Expanding this activity as a written exercise:

Write a list: Start by talking about what we take on our holidays and offer different umbrella headings – Necessities, Entertainment, Keepsakes, Toiletries, Luxury Items etc. Then consider what the life-sustaining essentials would be for the first people on Mars. Would anyone change what was on their list?

Justifications: Children could write a justification of why they have picked certain items.

Useful Links:

Activity 2.4: Design Your Own Rocket


In this creative, hands-on activity students will design their own Mars rocket, researching different types of spacecraft, different shapes and designs and their suitability for the tasks outlined so far. They will also consolidate this research with what they have learned and created in the first two chapters of the Mars Diary.

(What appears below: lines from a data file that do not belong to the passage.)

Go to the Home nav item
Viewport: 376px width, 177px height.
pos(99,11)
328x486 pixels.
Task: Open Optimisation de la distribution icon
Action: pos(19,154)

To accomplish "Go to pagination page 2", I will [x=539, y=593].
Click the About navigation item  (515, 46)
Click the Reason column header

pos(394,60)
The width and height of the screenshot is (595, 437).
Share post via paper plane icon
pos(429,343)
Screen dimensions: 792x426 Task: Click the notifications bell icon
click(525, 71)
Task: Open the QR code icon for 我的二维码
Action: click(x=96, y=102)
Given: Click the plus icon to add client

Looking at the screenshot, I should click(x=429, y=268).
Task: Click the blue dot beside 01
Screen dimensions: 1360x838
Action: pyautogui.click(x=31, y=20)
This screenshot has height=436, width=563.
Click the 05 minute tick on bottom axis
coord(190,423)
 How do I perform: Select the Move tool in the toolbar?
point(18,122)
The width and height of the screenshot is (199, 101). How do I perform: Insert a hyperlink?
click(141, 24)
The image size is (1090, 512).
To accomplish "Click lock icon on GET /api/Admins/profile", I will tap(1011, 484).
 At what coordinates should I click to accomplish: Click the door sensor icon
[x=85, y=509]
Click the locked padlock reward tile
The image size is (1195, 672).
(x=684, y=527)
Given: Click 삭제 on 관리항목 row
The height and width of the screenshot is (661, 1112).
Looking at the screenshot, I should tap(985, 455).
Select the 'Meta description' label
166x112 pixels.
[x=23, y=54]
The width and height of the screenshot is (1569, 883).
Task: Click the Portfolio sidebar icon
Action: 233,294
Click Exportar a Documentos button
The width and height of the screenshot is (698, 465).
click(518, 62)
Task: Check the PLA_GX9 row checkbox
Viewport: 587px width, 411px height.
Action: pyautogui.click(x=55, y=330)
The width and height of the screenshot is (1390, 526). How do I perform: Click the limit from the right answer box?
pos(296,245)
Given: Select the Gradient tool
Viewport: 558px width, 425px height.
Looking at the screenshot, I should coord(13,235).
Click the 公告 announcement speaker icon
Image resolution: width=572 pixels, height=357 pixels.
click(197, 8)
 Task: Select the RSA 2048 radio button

Children could do this activity in groups or individually. Use this activity as an opportunity to head to your school library and allow access to books about space and rockets as well as internet access. Lower ability children will need support to access the range of resources and could be guided through this process. Provide lower KS2 children with a list of recommended websites. Upper KS2 will begin to be more independent in finding useful information online. Ask students to research different shapes of rockets and note what the similarities/differences are. As children start planning their own design, have them make notes and explaining their design decisions.

Allow the children to choose how they wish to present their rocket design – it could be drawn on paper, created using recyclable modelling materials, on the computer etc.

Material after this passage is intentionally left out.